Kurzweil: My main thesis, which I call the law of accelerating returns, is
not affected by the kind of things you are referring to. The exponential
growth of computation is measured in many different ways continued through
the entire 20th century, completely unaffected by the little things like
World War I and II or the Great Depression. It was not affected at all by the
recent economic downturn. This exponential growth of solar energy has
continued through thick and thin.

As the cost per watt of solar falls significantly below coal and oil, people
are going to go to that for economic reasons. It won’t be a political issue.

Feeney: A lot of climate scientists say that we have about 10 years to turn
the situation around, otherwise we’re going to hit this tipping point and we
are all doomed. So you think we’re going to make it?

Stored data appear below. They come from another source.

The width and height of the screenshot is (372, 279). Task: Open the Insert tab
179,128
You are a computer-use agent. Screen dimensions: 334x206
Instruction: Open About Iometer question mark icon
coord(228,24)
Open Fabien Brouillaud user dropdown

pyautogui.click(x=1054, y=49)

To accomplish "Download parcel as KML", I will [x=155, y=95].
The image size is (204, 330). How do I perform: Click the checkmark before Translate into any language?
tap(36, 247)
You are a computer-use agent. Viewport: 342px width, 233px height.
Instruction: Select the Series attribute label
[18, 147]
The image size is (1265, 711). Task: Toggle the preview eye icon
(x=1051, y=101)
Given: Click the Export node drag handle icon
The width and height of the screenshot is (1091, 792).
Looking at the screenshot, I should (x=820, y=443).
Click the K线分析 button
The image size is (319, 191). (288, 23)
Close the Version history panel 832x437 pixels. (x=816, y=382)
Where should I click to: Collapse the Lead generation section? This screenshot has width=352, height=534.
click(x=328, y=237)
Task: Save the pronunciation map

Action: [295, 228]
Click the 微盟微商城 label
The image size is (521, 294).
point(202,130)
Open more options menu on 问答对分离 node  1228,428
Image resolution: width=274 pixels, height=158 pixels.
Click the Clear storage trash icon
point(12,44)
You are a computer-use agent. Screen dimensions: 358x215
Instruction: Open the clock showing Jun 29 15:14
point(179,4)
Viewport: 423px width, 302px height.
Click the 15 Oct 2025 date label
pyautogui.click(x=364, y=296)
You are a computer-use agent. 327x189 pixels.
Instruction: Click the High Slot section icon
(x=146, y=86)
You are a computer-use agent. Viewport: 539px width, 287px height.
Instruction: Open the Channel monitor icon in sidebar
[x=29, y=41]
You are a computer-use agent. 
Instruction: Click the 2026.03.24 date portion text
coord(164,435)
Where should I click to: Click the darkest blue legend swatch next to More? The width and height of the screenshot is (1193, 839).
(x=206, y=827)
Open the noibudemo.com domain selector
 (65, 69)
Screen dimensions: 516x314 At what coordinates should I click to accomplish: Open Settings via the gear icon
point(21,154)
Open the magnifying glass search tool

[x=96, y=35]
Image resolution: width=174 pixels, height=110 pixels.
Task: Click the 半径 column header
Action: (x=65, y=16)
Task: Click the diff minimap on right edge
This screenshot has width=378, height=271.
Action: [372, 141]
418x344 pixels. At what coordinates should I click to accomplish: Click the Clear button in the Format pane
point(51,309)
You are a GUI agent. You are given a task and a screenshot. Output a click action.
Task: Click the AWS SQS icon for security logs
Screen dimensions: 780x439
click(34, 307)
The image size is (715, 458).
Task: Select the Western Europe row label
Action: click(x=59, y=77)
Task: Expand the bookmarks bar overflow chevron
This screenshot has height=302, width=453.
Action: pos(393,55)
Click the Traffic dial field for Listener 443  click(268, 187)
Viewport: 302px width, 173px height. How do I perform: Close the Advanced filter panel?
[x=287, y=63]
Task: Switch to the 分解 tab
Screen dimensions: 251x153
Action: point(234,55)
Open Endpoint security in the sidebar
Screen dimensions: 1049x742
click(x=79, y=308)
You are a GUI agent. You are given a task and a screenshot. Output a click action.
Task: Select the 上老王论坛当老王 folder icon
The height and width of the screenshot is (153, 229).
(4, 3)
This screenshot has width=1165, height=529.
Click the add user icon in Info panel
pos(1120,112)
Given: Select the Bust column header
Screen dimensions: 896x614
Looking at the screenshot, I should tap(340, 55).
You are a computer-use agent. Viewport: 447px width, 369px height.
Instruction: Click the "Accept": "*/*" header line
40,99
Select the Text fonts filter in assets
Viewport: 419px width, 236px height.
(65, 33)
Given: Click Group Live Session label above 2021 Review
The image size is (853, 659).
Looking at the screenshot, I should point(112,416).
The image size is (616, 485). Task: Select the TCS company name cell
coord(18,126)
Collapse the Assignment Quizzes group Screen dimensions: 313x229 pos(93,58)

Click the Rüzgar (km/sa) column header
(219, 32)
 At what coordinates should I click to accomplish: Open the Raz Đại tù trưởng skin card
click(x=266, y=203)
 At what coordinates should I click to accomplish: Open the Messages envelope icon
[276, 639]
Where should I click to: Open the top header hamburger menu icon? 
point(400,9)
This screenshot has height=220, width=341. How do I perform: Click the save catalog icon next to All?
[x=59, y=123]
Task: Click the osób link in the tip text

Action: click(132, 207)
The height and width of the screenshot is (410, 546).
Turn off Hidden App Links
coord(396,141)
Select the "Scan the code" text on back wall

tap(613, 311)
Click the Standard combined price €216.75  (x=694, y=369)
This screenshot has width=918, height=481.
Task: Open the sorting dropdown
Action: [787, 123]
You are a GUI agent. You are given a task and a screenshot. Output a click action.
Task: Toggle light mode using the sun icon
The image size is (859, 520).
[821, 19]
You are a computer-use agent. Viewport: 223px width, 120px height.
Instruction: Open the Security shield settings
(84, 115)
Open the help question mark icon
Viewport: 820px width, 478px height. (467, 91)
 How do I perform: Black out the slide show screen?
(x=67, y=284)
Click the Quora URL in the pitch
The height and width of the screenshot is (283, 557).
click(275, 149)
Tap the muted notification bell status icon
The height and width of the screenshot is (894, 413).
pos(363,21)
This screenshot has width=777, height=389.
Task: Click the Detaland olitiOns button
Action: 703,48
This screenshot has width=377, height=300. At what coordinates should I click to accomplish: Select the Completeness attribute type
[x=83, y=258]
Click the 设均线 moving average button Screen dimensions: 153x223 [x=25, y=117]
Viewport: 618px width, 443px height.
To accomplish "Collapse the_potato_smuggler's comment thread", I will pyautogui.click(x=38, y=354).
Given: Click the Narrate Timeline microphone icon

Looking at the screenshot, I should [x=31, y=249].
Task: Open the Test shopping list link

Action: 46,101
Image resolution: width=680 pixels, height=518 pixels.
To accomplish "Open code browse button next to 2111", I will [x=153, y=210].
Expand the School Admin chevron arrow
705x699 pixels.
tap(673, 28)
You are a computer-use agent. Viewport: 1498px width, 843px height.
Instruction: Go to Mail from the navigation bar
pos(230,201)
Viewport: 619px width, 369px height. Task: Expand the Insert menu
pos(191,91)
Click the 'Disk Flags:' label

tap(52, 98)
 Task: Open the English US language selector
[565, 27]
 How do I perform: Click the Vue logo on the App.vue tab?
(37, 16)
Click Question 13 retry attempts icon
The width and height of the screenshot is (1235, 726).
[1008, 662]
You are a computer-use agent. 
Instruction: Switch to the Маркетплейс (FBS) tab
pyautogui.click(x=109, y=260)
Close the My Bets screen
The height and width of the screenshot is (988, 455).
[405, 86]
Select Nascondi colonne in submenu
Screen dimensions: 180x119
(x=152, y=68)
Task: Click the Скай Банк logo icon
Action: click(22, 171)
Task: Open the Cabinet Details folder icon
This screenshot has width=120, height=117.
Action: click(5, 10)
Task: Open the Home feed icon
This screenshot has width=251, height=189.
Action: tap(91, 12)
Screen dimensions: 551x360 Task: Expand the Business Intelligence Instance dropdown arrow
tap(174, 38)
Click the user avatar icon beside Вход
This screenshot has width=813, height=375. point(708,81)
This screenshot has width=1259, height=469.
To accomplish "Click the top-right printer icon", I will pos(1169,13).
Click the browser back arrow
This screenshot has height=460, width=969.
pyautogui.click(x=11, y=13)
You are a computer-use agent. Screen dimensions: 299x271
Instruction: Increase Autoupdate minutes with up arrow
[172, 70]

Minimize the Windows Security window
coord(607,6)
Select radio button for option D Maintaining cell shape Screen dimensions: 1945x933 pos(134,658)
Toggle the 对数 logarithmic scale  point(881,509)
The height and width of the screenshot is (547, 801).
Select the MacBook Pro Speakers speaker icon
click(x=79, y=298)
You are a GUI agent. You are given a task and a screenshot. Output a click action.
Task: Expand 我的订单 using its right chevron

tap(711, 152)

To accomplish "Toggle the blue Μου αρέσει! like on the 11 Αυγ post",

Kurzweil: Even if those timelines were correct, there will be quite a
transformation within 10 years and certainly within 15 or 20 years. The bulk
of our energy will be coming from these renewable sources. So, I think we
have plenty of time. I think we can make it to the point where these
renewables are taking over. And I think there are reasons besides climate
change to move away from fossil fuels — that whole oil spill, remember that,
that’s not climate change, that’s just pollution. But I don’t see a disaster
happening before we can get there because it is pretty soon at hand.